─── LISTED RECORDS ───

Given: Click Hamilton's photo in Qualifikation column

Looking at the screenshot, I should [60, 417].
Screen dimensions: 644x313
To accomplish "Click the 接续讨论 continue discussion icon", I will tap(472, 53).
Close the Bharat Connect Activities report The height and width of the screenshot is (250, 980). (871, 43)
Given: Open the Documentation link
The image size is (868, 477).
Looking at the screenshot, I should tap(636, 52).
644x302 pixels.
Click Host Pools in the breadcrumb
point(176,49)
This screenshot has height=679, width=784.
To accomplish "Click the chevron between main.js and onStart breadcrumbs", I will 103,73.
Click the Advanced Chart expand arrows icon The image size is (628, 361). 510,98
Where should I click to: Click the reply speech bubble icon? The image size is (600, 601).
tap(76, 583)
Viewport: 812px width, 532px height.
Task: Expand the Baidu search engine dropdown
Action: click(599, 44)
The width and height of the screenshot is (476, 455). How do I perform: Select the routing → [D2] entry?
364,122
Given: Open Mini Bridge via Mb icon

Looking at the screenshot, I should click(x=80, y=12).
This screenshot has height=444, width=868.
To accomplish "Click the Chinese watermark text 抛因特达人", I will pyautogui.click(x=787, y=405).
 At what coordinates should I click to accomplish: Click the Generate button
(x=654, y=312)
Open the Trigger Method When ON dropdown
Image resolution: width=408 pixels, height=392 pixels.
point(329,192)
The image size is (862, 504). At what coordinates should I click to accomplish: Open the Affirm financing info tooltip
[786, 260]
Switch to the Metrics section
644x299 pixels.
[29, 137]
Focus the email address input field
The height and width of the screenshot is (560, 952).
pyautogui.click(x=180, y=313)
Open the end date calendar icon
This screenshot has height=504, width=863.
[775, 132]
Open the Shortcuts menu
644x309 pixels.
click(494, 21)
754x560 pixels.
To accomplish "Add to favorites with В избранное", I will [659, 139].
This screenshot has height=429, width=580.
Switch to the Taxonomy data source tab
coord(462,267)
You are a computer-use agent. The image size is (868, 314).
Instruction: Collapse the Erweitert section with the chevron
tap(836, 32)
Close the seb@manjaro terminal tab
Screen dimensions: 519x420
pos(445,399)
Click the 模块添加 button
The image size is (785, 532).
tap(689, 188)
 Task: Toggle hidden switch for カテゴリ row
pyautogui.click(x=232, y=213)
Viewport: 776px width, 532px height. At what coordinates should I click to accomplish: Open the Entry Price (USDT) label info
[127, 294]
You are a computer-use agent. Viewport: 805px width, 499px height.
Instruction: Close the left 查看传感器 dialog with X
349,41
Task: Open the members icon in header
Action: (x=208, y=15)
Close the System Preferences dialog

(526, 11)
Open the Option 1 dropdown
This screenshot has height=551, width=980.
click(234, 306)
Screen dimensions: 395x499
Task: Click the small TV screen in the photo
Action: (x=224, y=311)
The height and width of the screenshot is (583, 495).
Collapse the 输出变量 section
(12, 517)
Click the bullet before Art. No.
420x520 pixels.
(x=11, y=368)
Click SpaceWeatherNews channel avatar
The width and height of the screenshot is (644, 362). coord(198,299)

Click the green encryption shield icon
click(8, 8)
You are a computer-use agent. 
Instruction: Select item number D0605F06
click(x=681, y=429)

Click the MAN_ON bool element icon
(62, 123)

───

* **ACTIVITY**: Extract every line from the one with "Click SpaceWeatherNews channel avatar" down to the final line above, both included, exactly as written.

* **RESULT**:
Click SpaceWeatherNews channel avatar
The width and height of the screenshot is (644, 362). coord(198,299)

Click the green encryption shield icon
click(8, 8)
You are a computer-use agent. 
Instruction: Select item number D0605F06
click(x=681, y=429)

Click the MAN_ON bool element icon
(62, 123)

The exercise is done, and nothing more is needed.